ARLAND FRISS, Petitioner,
v.
UNITED STATES OF AMERICA, Respondent.



The opinion of the court was delivered by: THOMAS J. MCAVOY

 Chief U.S. District Judge

 MEMORANDUM-DECISION and ORDER

 I. Procedural History

 Petitioner Arland Friss (hereinafter "Petitioner") was found guilty of conspiracy to possess with intent to distribute cocaine and "crack" (Count I) and conspiracy to possess cocaine and "crack" (count II), in violation of 21 U.S.C. § 846. In accordance with Section 5K2.0 of the United States Sentencing Guidelines, this court departed downward from the guideline imprisonment range of 51-63 months and sentenced Petitioner to concurrent terms of imprisonment of 24 months on count I and 12 months on Count II, and a three year term of supervised release.

 Petitioner filed a Notice of Appeal from his conviction, and Respondent United States (hereinafter "Respondent") filed a Notice of Appeal from this court's downward departure. Petitioner then filed a motion in the Second Circuit Court of Appeals for release pending resolution of these appeals, but this motion was denied. Accordingly, Petitioner commenced service of his sentence on August 28, 1991.

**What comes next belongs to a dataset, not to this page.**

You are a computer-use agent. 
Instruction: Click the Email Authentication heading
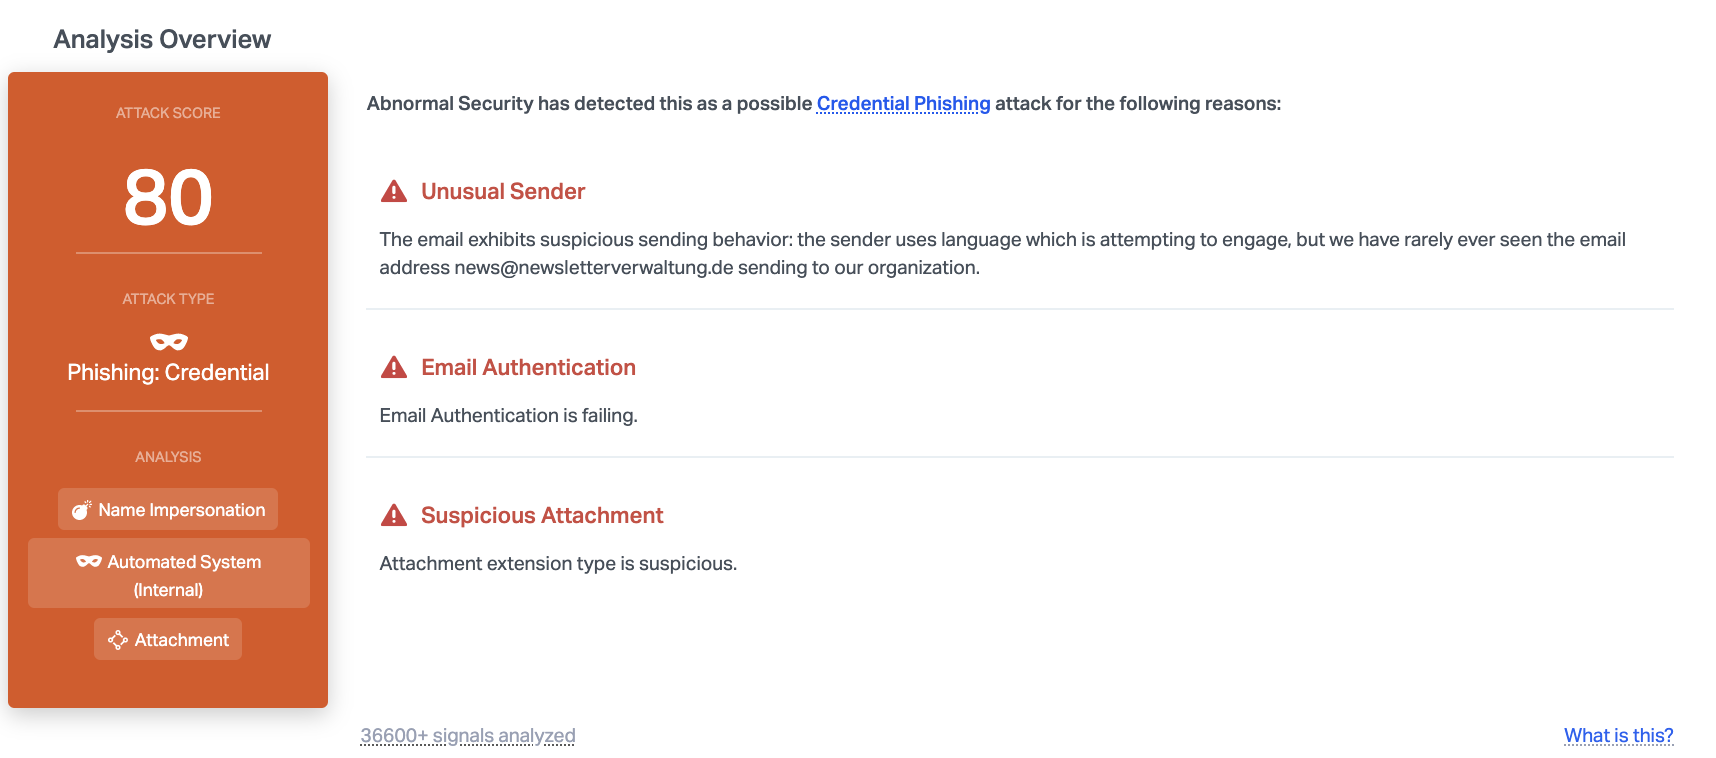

 Thereafter, Petitioner and Respondent entered into a stipulation dismissing both appeals. Petitioner now seeks to vacate his conviction and sentence pursuant to 28 U.S.C. § 2255 by alleging that his Sixth Amendment rights have been violated. Specifically, he alleges that his counsel, Joseph F. Donnelly, was acting under a conflict of interest, and in the alternative, that his counsel was ineffective at trial.

 II. Discussion

 Petitioner failed to raise his Sixth Amendment claim on direct appeal. According to Campino v. United States, 968 F.2d 187 (2d Cir. 1992), where a defendant fails to raise a constitutional claim on direct appeal, the claim is barred from collateral review on a motion pursuant to 28 U.S.C. § 2255 unless the petitioner can demonstrate "cause" for the default of normal appellate procedure, and actual "prejudice" from the alleged violation upon which the claim is based. Under the "cause and prejudice" test, "'cause' . . . must be something external to the petitioner, something that cannot fairly be attributed to him . . .," Jorge v. U.S., 818 F. Supp. 55, 56 (S.D.N.Y. 1993), citing Coleman v. Thompson, U.S. , , 115 L. Ed. 2d 640, 111 S. Ct. 2546, 2566, (1991), (emphasis in original), and the "prejudice" must be so substantial that it undermines the integrity of the entire trial.'" 818 F. Supp. at 55, (citing) U.S. v. Frady, 456 U.S. 152, 169, 102 S. Ct. 1584, 1595, 71 L. Ed. 2d 816 (1982). This standard has been extended to claims alleging ineffective assistance of counsel in § 2255 proceedings. See Id. ; Castillo v. U.S., 1993 U.S. Dist. LEXIS 1905, No. 92 CIV. 3982, 1993 WL 51181, (S.D.N.Y. Feb. 23, 1993).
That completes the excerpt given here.